- PROVIDED ENTRIES:
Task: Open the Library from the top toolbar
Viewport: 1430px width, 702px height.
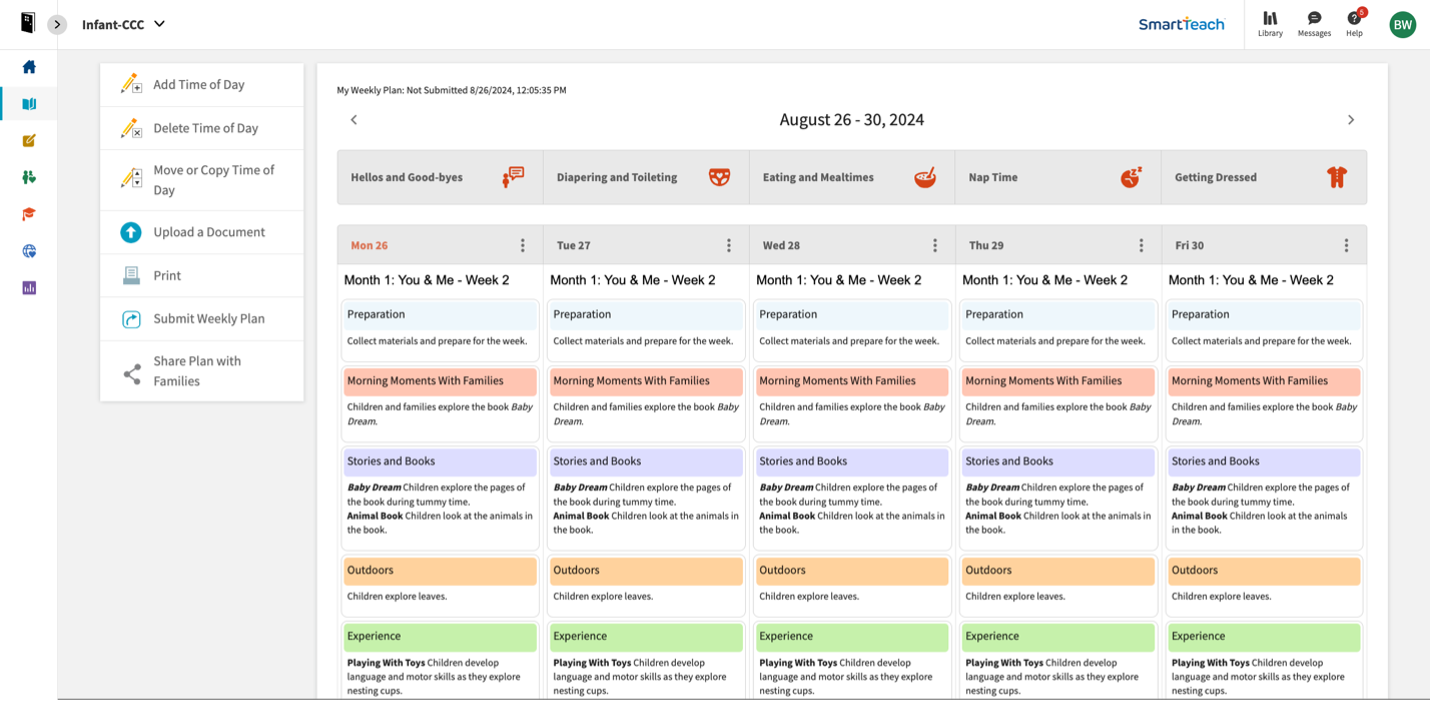Action: tap(1270, 24)

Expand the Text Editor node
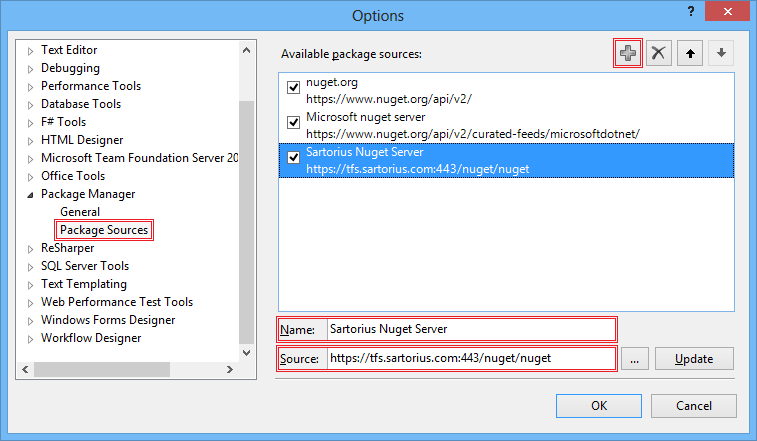(x=30, y=51)
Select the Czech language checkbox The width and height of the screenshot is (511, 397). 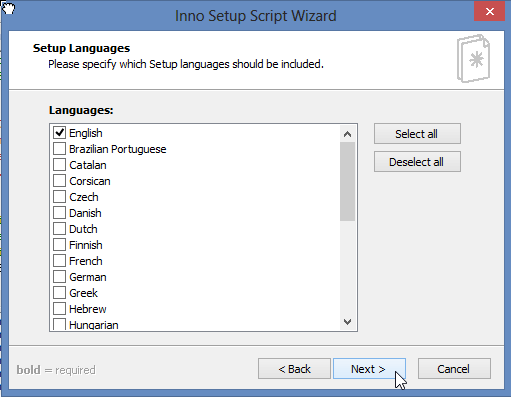tap(59, 197)
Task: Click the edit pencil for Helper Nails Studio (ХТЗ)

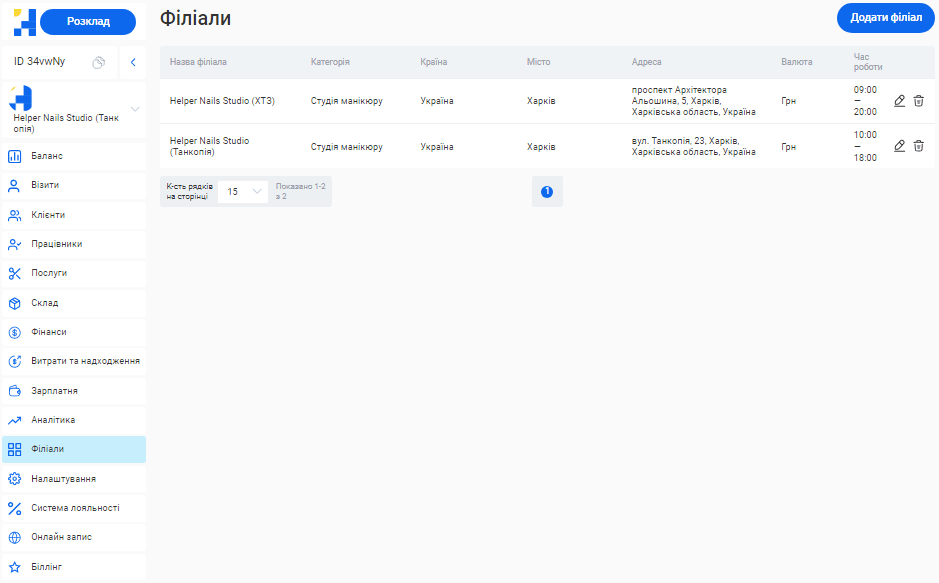Action: pyautogui.click(x=899, y=101)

- EXERCISE DETAILS: An exact copy is needed of every line from the one holding "Task: Click the" to the end of the entries above, both ends kept and each picture dropped.

- THE ANSWER:
Task: Click the edit pencil for Helper Nails Studio (ХТЗ)

Action: pyautogui.click(x=899, y=101)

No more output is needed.